>> Start Article

Volleyball season my senior year was met with much anticipation. Most of us were returning starters with goals of progressing extensively through post-season play. My teammate and fellow setter and I were named co-captains. We were excited to pick up where we left off in our offense with 4 hitters and 2 setters. It was a bit old-school for the emerging faster-paced changes the sport was embracing, but we were a well-oiled machine in our rotations. 

The first day included many familiar drills and fun. Coach Firth taught us that discipline and hard work resulted in fun and success. Practice was always just that! However, when we broke into our offense work portion of practice he informed us of some changes. He worked to teach us an offense where only one setter was on the court at a time. My mind raced. My teammate and I, both setters, had just been named co-captains and now he was putting one of us out of a job. Undoubtedly my face turned red with embarrassment mixed with anger as Coach told the team my co-captain would be our setter and I was moving to outside hitter.

Coach told me to stay late after practice and he would help me learn my new position. I felt defeated. 5’8” was not tall “enough” to be a hitter. My arms were most similar to a storybook snowman’s: weak insignificant sticks. Unfortunately, I didn’t spend much time in the weight room due to the smells that emerged from that dingey corner of the school…Therefore, my legs nearly equaled the girth of my arms. My vertical jump was unfathomably insignificant. There was NO WAY I could succeed at hitting.

I was angry at my coach for ruining my senior volleyball season and stewed over it for the rest of practice. Afterward, he reminded me to stay late and take a few extra reps at hitting. He invited the rest of the hitters as well and worked with me to get the footwork and approach down. Before too long, my hits would clear the net, but never go down with the force of my teammates. I watched our hitters pound the ball hard and forcefully across the net. I knew they were good. I had played alongside them as their setter the previous year.  

Coach watched me watch them. My teammate, our setter, was good too. He must have seen the defeat in my eyes as he approached me on the sidelines where I had taken myself out of turn. I told him I didn’t think there was any way I could ever hit the ball like them.

>> End Article
>> Start Data

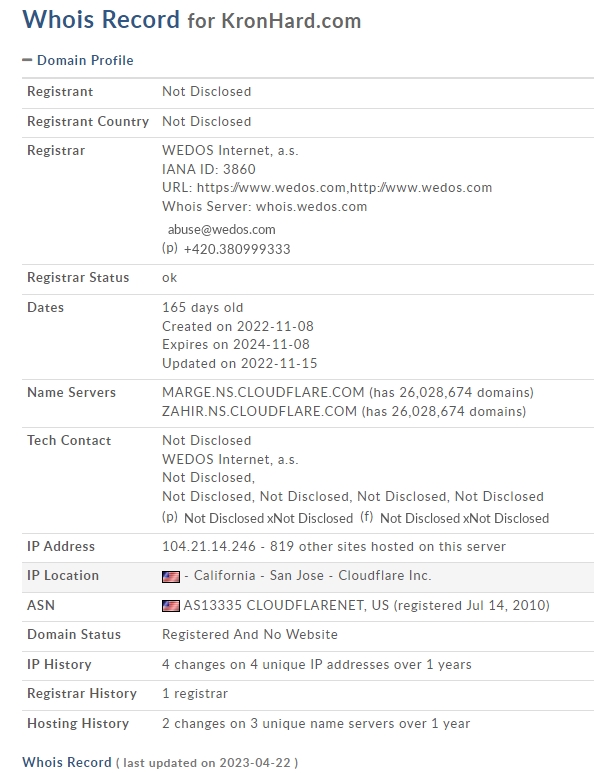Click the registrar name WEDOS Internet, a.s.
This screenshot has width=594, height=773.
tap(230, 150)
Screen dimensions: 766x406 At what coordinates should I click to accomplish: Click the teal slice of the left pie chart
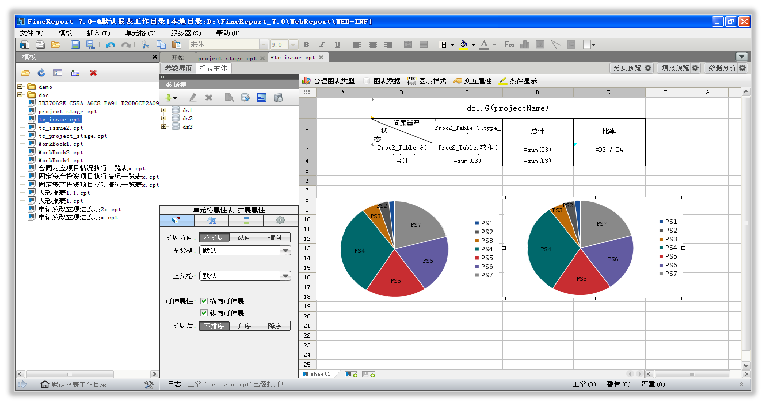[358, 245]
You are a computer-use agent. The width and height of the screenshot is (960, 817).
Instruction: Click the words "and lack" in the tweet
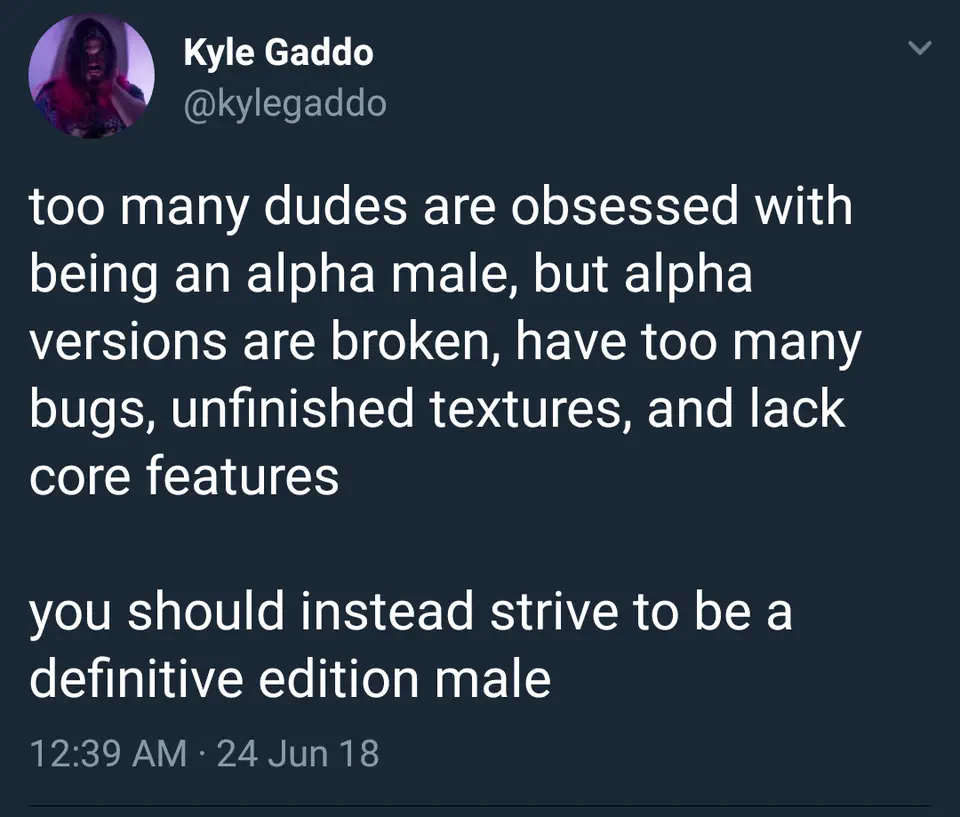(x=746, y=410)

>> End Data

Can you carry the story of the senior volleyball season onward from its last sentence? The records have nothing to do with the volleyball story.

He took one look at me and laughed as he rebutted “Of course you can’t!!! You are too short, you can’t jump, and (lifting my arms up) you have no muscles….”

My throat ached and I fought off tears as I quickly looked away using all my emotional and physical strength to avoid crying right there on the sidelines. Coach positioned himself right in front of me and told me he never expected me to hit like them. He told me I would be equally successful and important to my team when I simply learned to place the ball where the other team’s defense had holes.  

“I know how to do that already!” I blurted realizing that was the best part of my game as a setter- basically sending the ball over the net to a hole in the defensive coverage.

The next day at practice, with renewed confidence I took my new place in our offense’s rotation with confidence. Coach needed me to be my best self as a hitter with my strengths, not imitate the strengths of others.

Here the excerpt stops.